Aos 18 anos, Freud estudava espanhol com o colega de escola Silberstein, e dizia terem ambos fundado, assim, uma Academia Castelhana. Valiam-se da Gramática, algum dicionário e obras de Cervantes. Foi este último autor que motivou o futuro psicanalista-literato a prosseguir estudando espanhol e ambicionar a leitura completa do Quixote. Nessa idade, Freud já lia Shakespeare no original e recitava trechos completos em inglês. Estas informações se encontram em Freud e a literatura, de E. Portella Nunes e C. H. Portella Nunes, capítulo do livro “Freud e Shakespeare”, dos mesmos autores (Imago, 1989).

Em sua obra, Freud analisou muito mais os personagens trágicos de Shakespeare, como Hamlet e Macbeth, do que a personalidade de Dom Quixote. Identificado com este e com uma defesa quixotesca da psicanálise, Freud lutaria contra moinhos de vento, reais e poderosos. A conexão é feita pelo gaúcho Moacyr Scliar, médico também judeu, no artigo O caso de Dom Quixote.

A conexão Freud-espanhol-Cervantes-Quixote-Freud fechou o círculo do autoconhecimento. O leitor busca as luzes para sua própria vida. O mesmo princípio de que "somos o que lemos" foi explorado por Sérgio Rouanet na alentada obra "Os dez amigos de Freud" (Companhia das Letras, 2003, 2 vols.), uma incrível tese de superdoutorado totalizando 864 páginas.

Em 1956, Cândido Portinari pintou o Quixote (acima), em desenhos que Drummond "ilustrou" com poemas; o conjunto deu numa bela obra de arte em 1973 (leia artigo).

quarta-feira, 23 de junho de 2010

Freud, gerador de empregos

Freud é o maior gerador de empregos do século XX.

Brincadeira ou não, essa foi uma das conclusões do encontro "Freud para todos", organizado em maio pela L&PM. A comprovação podia ser feita olhando para a plateia, naquela reunião na Livraria da Vila, em São Paulo, cheia de psicanalistas e estudiosos da obra de Freud.

A informação foi dada pelo blogue L&PM, da editora porto-alegrense Lima & Pinheiro Machado (leia a nota), que estava divulgando duas novas edições: "O futuro de uma ilusão" e "O mal-estar na cultura". O primeiro livro (Die Zukubft einer Illusion), traduzido diretamente do alemão por Renato Zwick, está à venda por 14 reais, na edição L&PM Pocket (veja apresentação).

Quem traduz do alemão não usa termos como ego ou id, preferindo "eu" e "isso". A terminologia em latim foi introduzida pelo tradutor inglês James Strachey, não sendo errada, mas sim alheia à intenção de Freud de se fazer entender, aos leigos, mediante termos comuns do seu idioma.
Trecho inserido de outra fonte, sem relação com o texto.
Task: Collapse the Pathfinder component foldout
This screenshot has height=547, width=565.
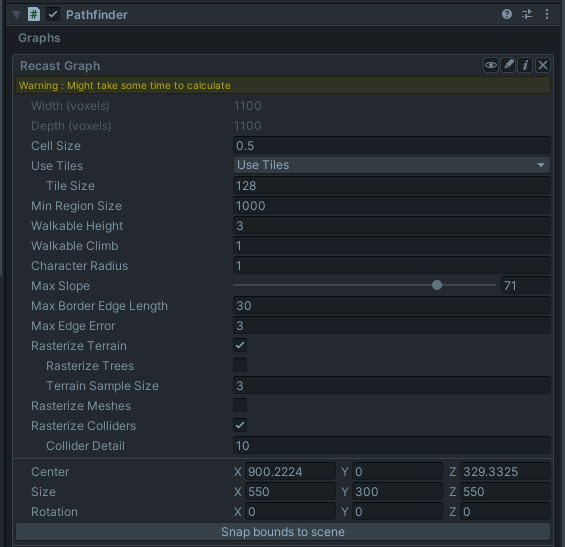Action: pos(16,15)
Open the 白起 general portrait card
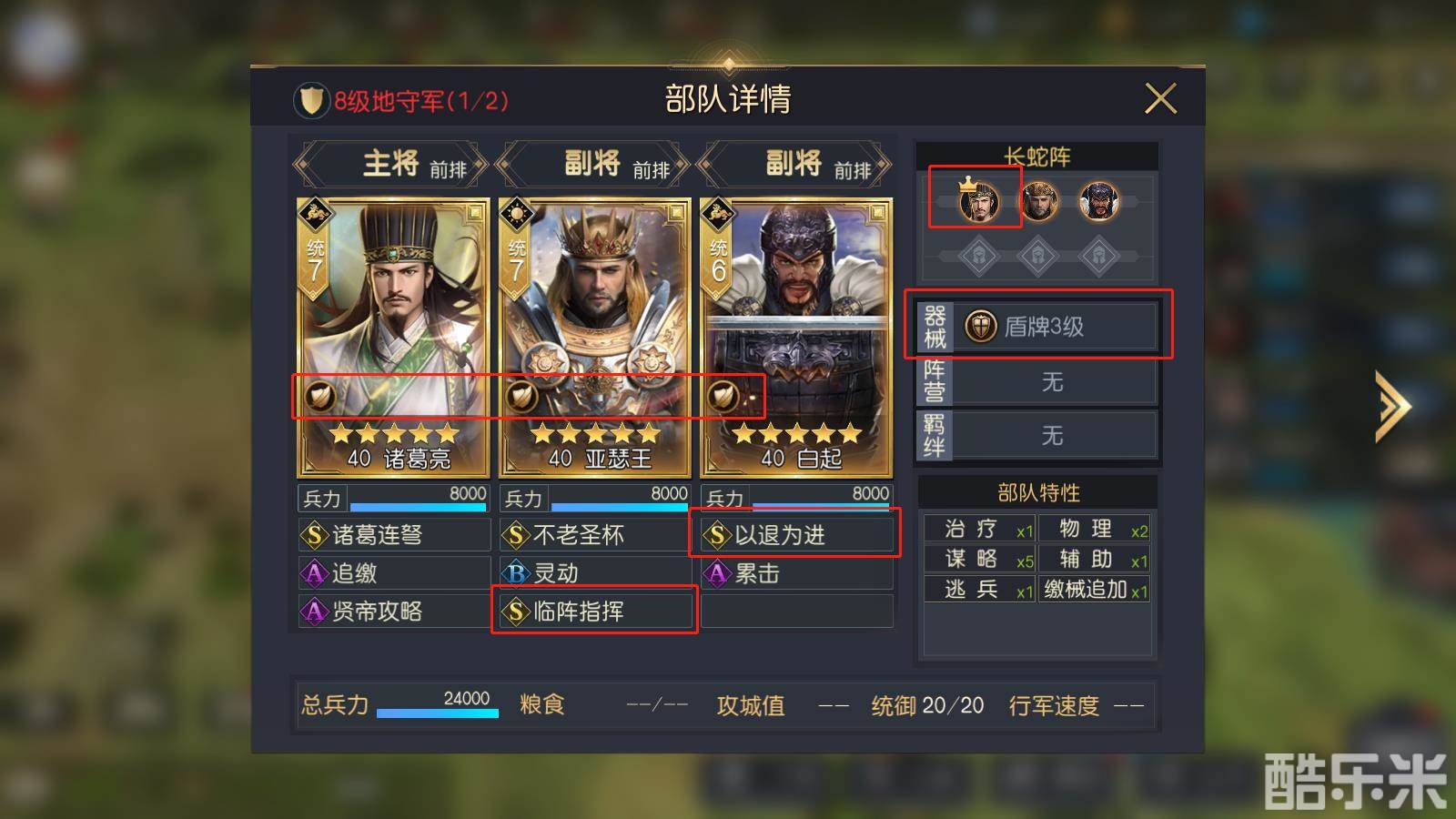1456x819 pixels. pos(796,338)
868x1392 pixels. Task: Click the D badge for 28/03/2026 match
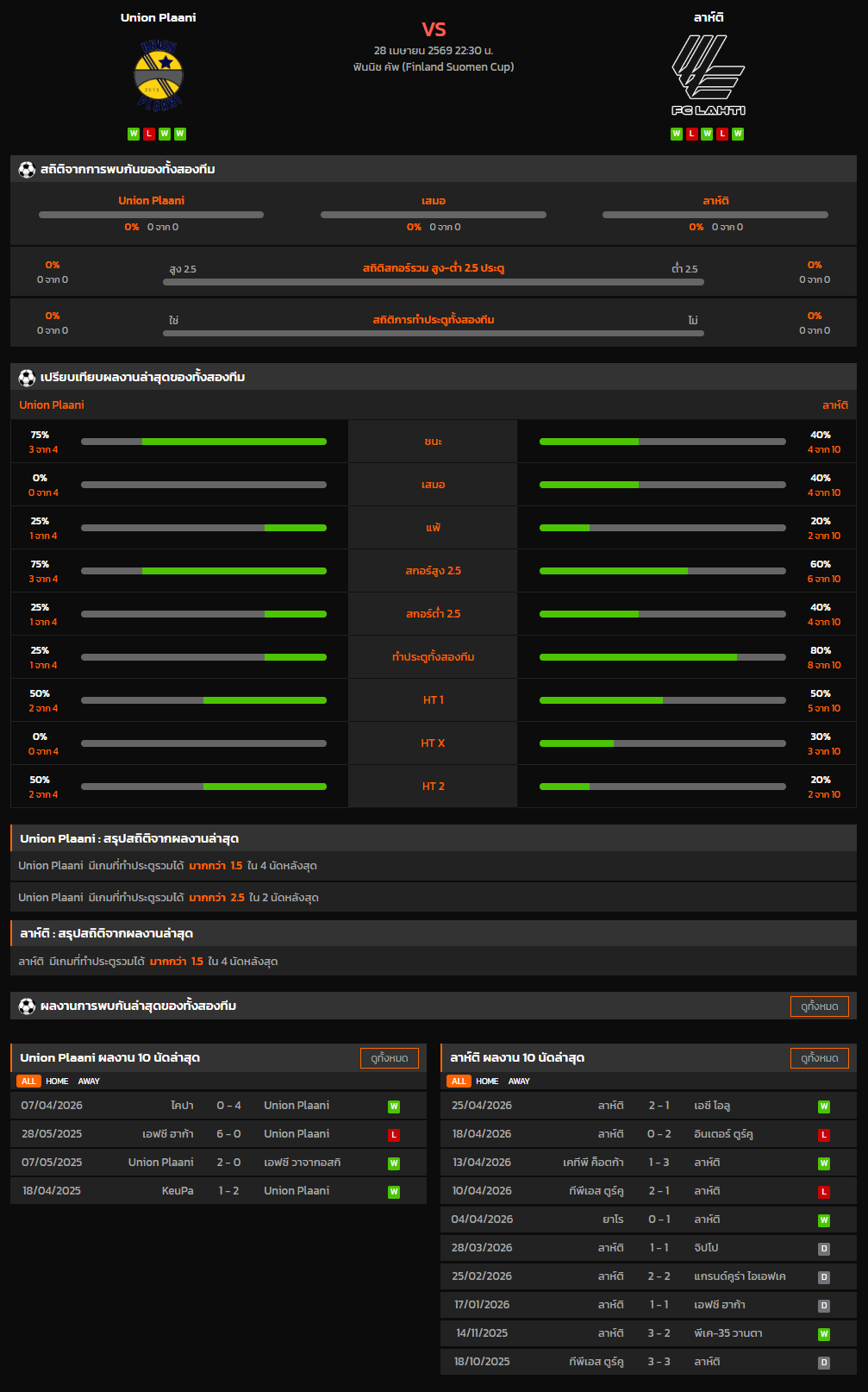(824, 1249)
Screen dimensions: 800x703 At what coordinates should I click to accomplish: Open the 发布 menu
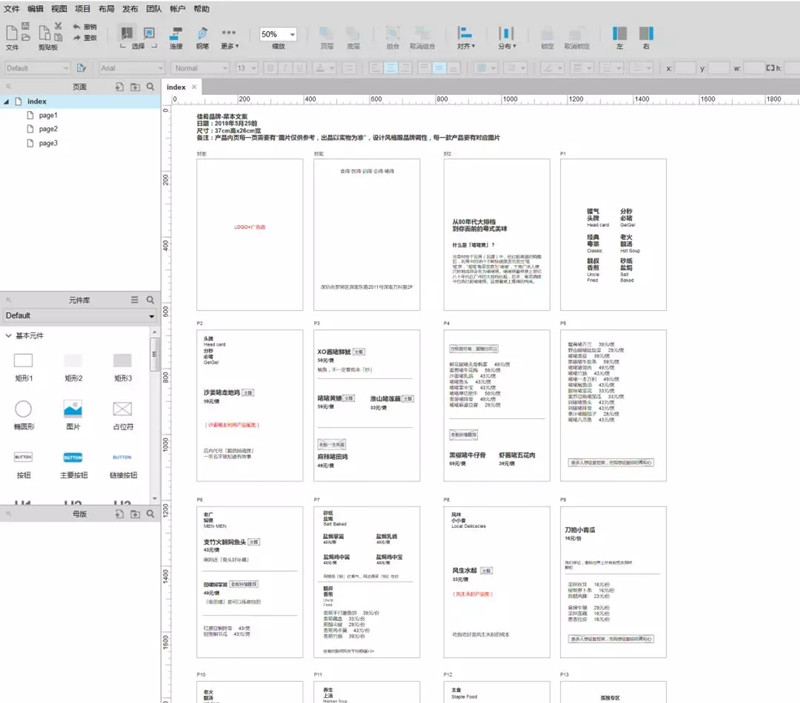pyautogui.click(x=130, y=8)
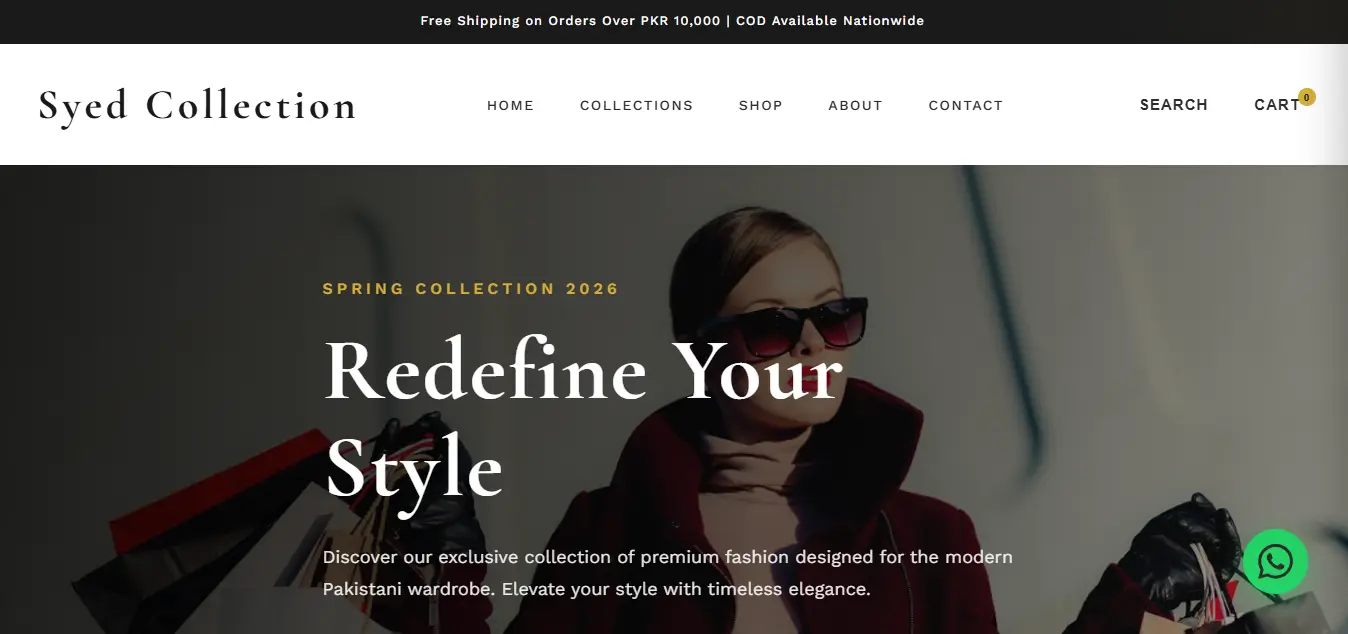Click the cart icon badge showing 0
The image size is (1348, 634).
tap(1306, 97)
De qualquer jeito, a psicanálise se popularizou, mas muitos termos ficaram na nebulosa academicista, gerada pela tradução inglesa (conhecida como Standard Edition) e pelas 5 versões que dela derivaram sem ler o original alemão; entre elas, está a que ainda usamos no Brasil.

No século XXI, o fundador da psicanálise ainda rende emprego a tradutores, editores, pesquisadores, vendedores, professores, terapeutas e todo o pessoal de apoio de bibliotecas, institutos, associações, congressos, agências de publicidade, de viagens etc. Mas considerá-lo como o maior gerador de empregos do século é um exagero e uma vaidade, dignas de análise. Tese para um livro. Ou seja, mais trabalhos gerados.